[Data for analysis]
·····

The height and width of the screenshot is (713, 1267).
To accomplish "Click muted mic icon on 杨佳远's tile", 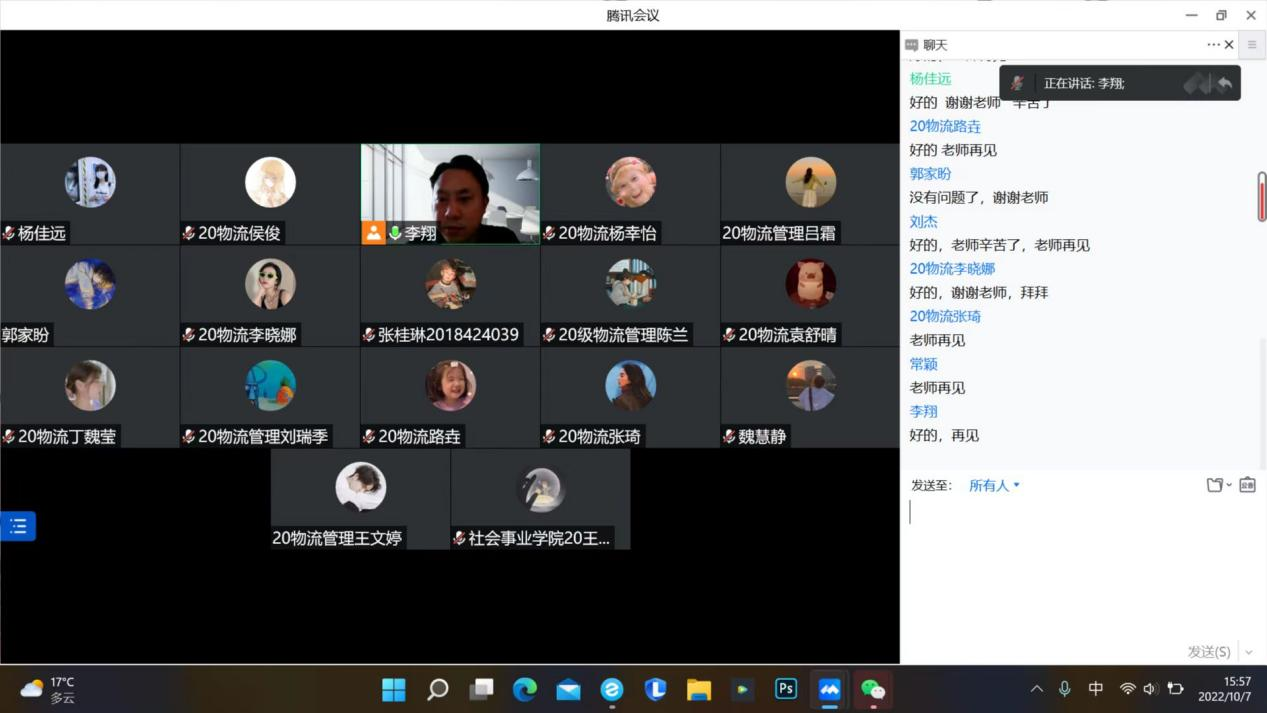I will pos(9,233).
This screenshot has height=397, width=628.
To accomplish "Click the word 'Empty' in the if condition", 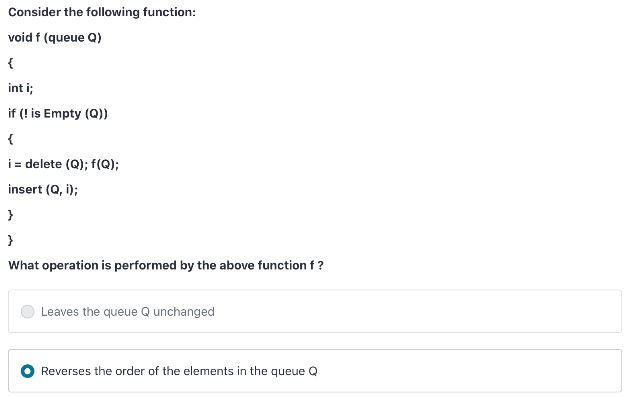I will point(62,114).
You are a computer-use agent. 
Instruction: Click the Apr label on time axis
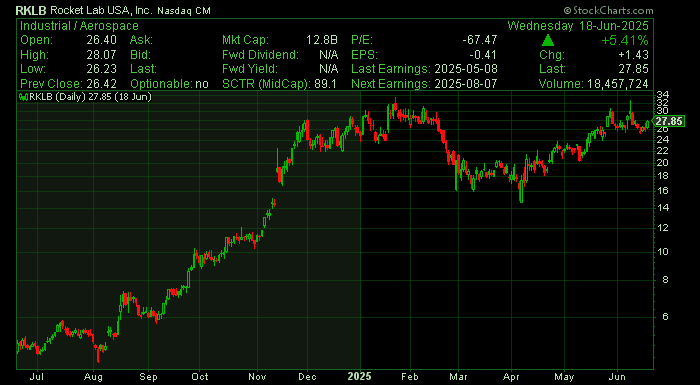(x=511, y=377)
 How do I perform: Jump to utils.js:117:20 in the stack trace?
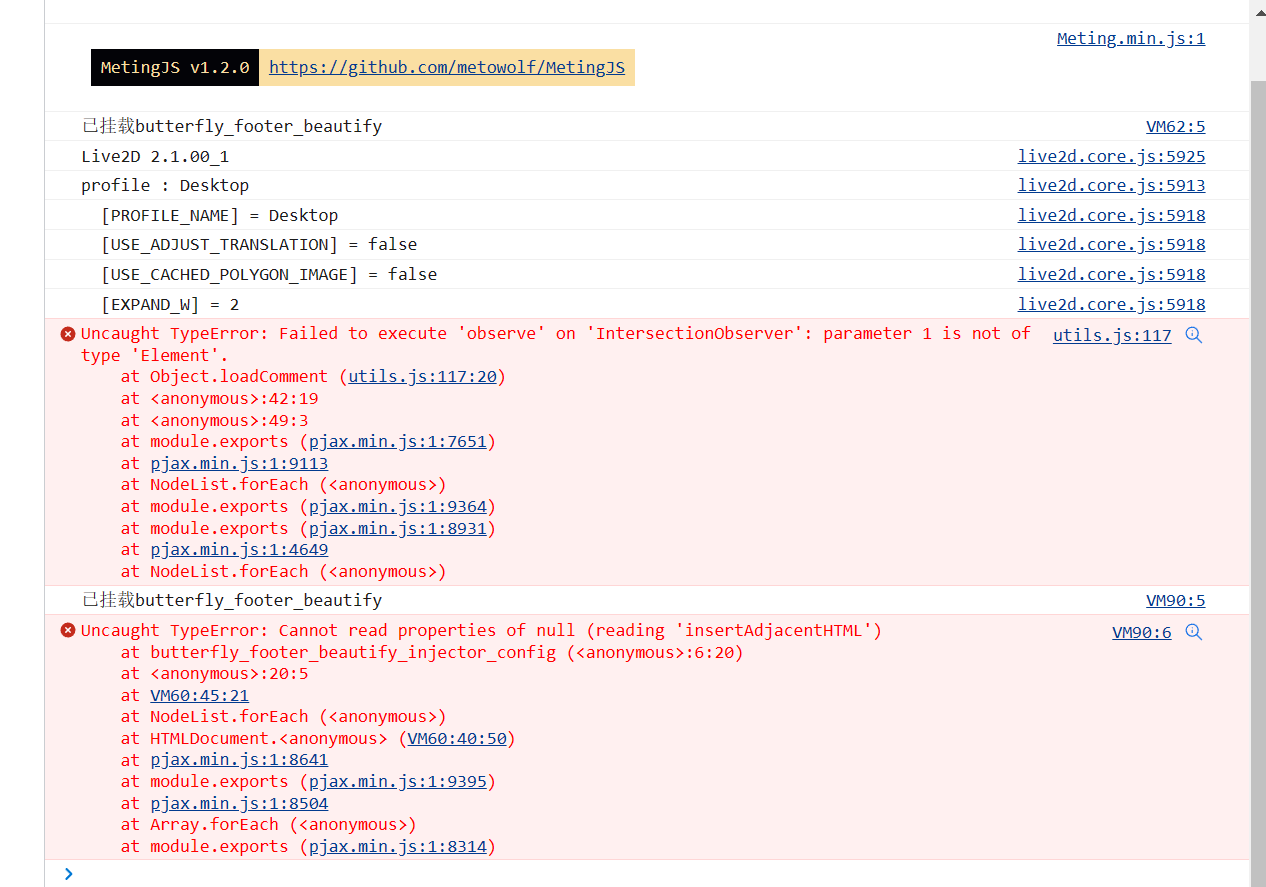[422, 377]
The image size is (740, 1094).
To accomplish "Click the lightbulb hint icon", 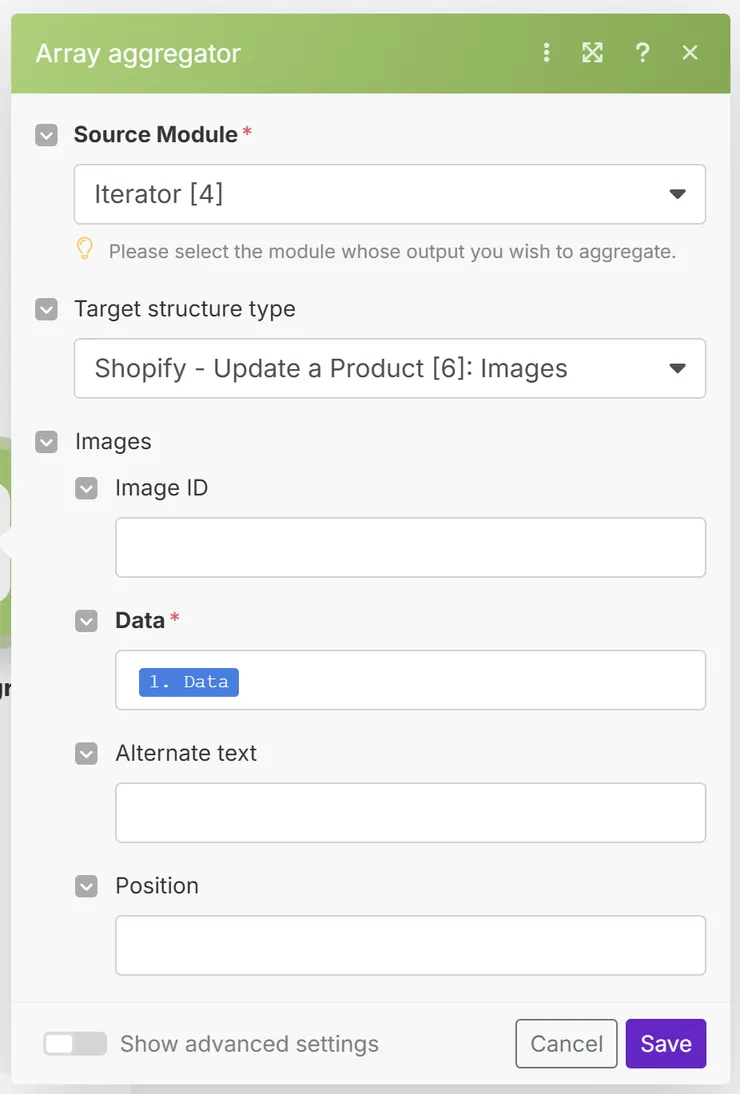I will point(85,249).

·····

[About this task] Take every line in the preceding listing that contains "width" and copy it.

[Response to the task]
The height and width of the screenshot is (713, 1267).
This screenshot has height=397, width=628.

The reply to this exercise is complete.